The new hotel would be finished by 2022, according to Drury’s application with the city. The hotel would create 30 jobs that pay an average wage of $13.22 per hour.

For the last 30 years, Drury has operated the Drury Inn Indianapolis Northwest across the street at 9320 N. Michigan Road. If the project on the former Caribbean Cove property proceeds, Drury plans to spend an additional $400,000 to renovate the older hotel and rebrand it under its Pear Tree Inn flag.

City planning staffers have recommended approval of the tax abatement for the new hotel. The Pear Tree Inn project would not be subject to the abatement.

A Drury representative did not immediately return a call from IBJ on Monday afternoon seeking more details. Founded in 1973, St. Louis-based Drury Hotels is a family-owned chain with more than 150 hotels in 25 states.

Under the terms of the tax abatement for the new hotel, Drury would save about $2.8 million in property taxes over nine years. During that period, it still would pay $2.3 million in property taxes. After the abatement period ends, Drury would pay about $531,000 per year in taxes on the hotel and land.

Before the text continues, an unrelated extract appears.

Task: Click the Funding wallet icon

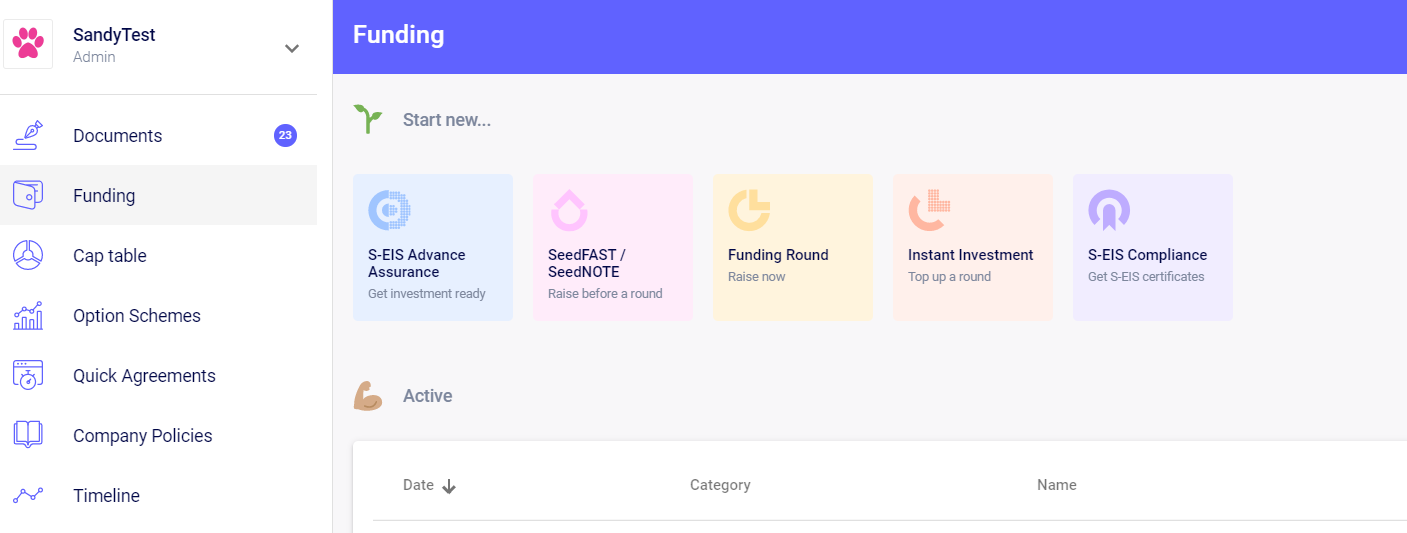Action: 28,195
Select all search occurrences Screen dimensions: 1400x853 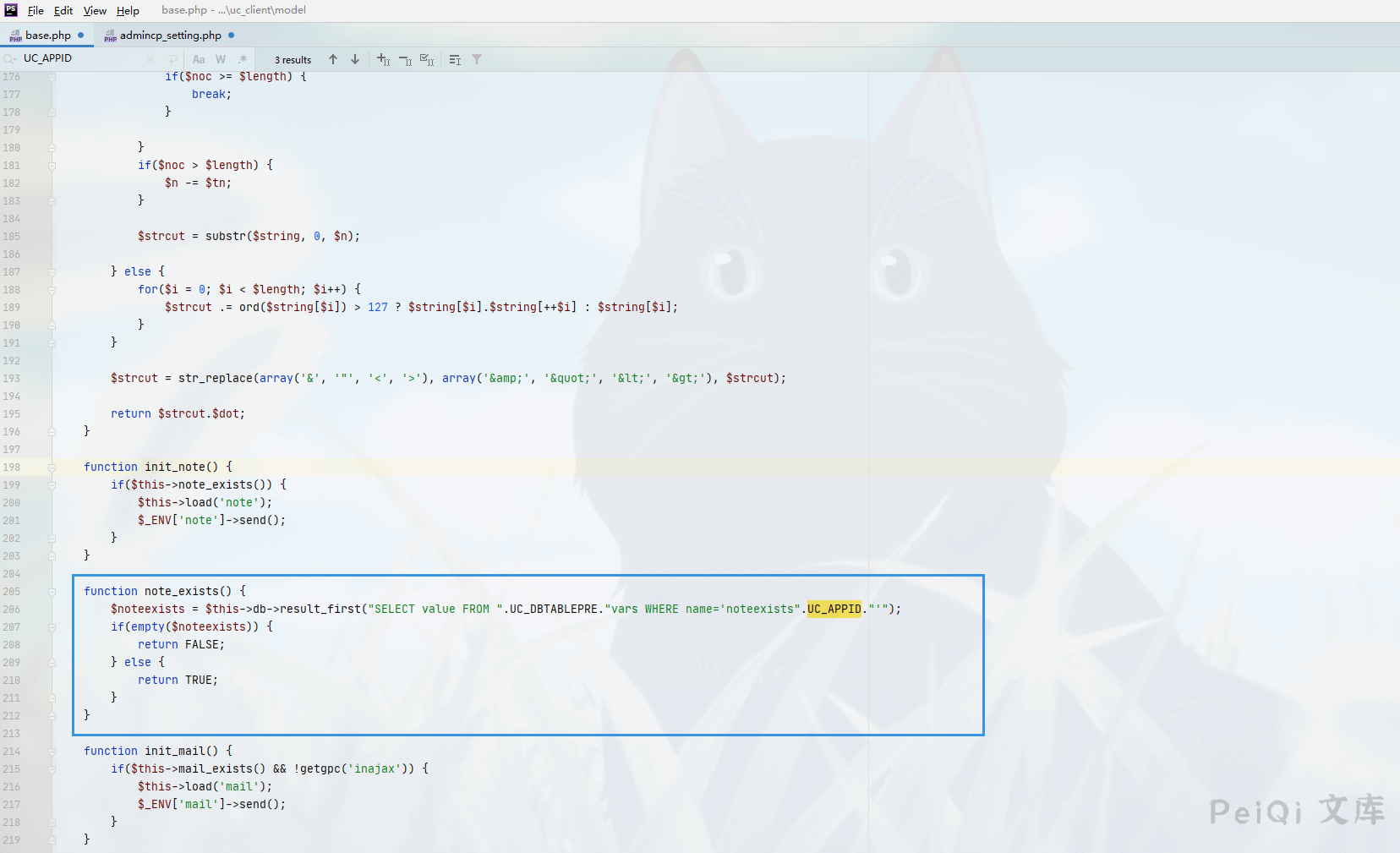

Drury also has told the city that it intends to develop up to three retail or office outlot buildings on the site, according to filings. City planning staff has recommended that the abatement only cover the portion of the development associated with the hotel.

An entity of Houston-based Allied Hospitality Inc. in September 2011 bought Caribbean Cove from locally based General Hotels Corp. County assessor records show Allied paid $3.4 million for the property.

General Hotels added the 50,000-square-foot water park in 2004 to boost weekend occupancy. But the company said upon the sale in 2011 that business had slipped over the years after other water parks opened in French Lick and Shipshewana, as well as in Cincinnati and Columbus, Ohio.

Upon buying the hotel in 2011, Allied said it was “considering options with respect to rebranding and renovating the property.” But the large water park, the main draw for the hotel, ceased operations several months before the whole hotel closed in October.